# [READING PASSAGE]
= = = = =
A stunning new report from the University of California, San Diego documents what many educators have feared: incoming college students are less prepared than ever. This “steep decline in the academic preparedness” of incoming college students isn’t limited to advanced subjects; it’s hitting the bedrock of learning: literacy and numeracy. These are the skills upon which all higher-order thinking depends.
The report points to pandemic disruptions, the removal of standardized tests like the SAT, and grade inflation masking academic weakness. But these are symptoms, not causes. The deeper problem is an ideological takeover of America’s K-12 system -- an approach that dismisses standardized tests as “products of white supremacy” and inflates grades to preserve the illusion of success. It’s an approach that relies on a teaching philosophy that promotes activism in the classroom for causes like decolonization (“down with America”) and anti-racism (solving racism with more racism), all at the expense of core academic proficiency.
No one made this clearer than Cecily Myart-Cruz, head of Los Angeles’s teachers union, who said: “It’s OK that our babies may not have learned all their times tables. They learned resilience. They learned survival. They learned critical-thinking skills. They know the difference between a riot and a protest. They know the words insurrection and coup.”
California’s Ethnic Studies mandate, which took hold over the past five years, coincides with a sharp decline in statewide test scores for grades 3-8 and 11 in English Language Arts and math. While activists spent years crafting curricula that demonize America, Israel, Jews, and the West, students were robbed of the opportunity to master fundamentals.
= = = = =
Dataset items:
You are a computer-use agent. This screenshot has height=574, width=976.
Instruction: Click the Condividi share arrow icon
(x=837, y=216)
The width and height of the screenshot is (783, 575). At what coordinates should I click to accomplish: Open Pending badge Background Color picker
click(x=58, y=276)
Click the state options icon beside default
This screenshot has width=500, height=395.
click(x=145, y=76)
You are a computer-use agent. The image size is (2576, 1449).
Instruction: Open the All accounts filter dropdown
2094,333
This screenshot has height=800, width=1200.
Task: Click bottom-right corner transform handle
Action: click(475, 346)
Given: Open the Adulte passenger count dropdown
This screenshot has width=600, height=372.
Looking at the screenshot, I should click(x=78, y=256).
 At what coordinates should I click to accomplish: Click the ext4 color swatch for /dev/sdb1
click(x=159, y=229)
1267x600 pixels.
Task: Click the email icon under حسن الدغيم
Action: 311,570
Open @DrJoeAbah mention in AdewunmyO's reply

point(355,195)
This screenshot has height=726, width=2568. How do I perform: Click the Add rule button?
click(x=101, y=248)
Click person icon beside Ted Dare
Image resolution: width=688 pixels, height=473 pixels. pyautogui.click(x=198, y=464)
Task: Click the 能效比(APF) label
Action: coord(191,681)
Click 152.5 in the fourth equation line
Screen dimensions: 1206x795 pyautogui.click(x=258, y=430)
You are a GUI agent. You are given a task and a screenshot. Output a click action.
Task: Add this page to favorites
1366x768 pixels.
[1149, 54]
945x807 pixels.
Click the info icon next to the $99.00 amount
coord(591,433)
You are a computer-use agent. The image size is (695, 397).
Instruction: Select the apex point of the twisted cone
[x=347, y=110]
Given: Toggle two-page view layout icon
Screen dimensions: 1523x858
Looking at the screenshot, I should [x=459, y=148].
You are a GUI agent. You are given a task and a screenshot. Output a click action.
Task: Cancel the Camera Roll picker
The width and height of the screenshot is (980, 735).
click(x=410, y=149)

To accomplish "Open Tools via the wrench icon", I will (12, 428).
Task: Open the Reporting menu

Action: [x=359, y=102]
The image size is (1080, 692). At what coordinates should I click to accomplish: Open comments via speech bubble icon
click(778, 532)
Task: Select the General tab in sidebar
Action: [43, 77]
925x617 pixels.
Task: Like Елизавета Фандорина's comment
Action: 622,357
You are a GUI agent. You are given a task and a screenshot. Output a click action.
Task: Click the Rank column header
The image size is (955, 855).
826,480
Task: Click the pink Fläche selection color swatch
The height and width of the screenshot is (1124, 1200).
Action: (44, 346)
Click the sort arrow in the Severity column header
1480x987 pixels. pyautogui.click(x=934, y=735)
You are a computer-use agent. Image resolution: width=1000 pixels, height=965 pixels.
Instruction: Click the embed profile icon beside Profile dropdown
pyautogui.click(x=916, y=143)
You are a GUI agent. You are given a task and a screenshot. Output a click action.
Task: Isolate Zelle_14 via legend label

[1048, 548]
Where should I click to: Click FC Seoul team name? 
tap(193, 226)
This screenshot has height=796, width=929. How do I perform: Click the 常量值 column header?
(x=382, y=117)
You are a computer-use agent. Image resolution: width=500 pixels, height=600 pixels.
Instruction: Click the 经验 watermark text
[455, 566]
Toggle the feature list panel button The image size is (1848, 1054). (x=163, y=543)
= = = = =
# [CHECK YOUR UNDERSTANDING]
[a] Decide whether each statement agrees with the piece on college preparedness. For each, answer yes or no and quote the words from the piece that settle it. (i) The UC San Diego report finds the decline confined to advanced subjects. (ii) Cecily Myart-Cruz leads the teachers union in Los Angeles. (iii) California's Ethnic Studies mandate took hold over the past ten years.
[b] Duplicate the passage of the piece on college preparedness from "The report points" to "core academic proficiency.".
[c] Turn the paragraph of the piece on college preparedness that begins "The report points to pandemic disruptions" into a short bulleted list that keeps its main facts.

# [RESPONSES BY TASK]
[a]
(i) No: "isn’t limited to advanced subjects"
(ii) Yes: "head of Los Angeles’s teachers union"
(iii) No: "took hold over the past five years"

[b]
The report points to pandemic disruptions, the removal of standardized tests like the SAT, and grade inflation masking academic weakness. But these are symptoms, not causes. The deeper problem is an ideological takeover of America’s K-12 system -- an approach that dismisses standardized tests as “products of white supremacy” and inflates grades to preserve the illusion of success. It’s an approach that relies on a teaching philosophy that promotes activism in the classroom for causes like decolonization (“down with America”) and anti-racism (solving racism with more racism), all at the expense of core academic proficiency.

[c]
- The report cites pandemic disruptions, the removal of standardized tests like the SAT, and grade inflation that masks academic weakness.
- These are symptoms, not causes.
- The deeper problem is an ideological takeover of America’s K-12 system. It dismisses standardized tests as "products of white supremacy" and inflates grades to preserve the illusion of success.
- Its teaching philosophy promotes classroom activism for causes like decolonization and anti-racism at the expense of core academic proficiency.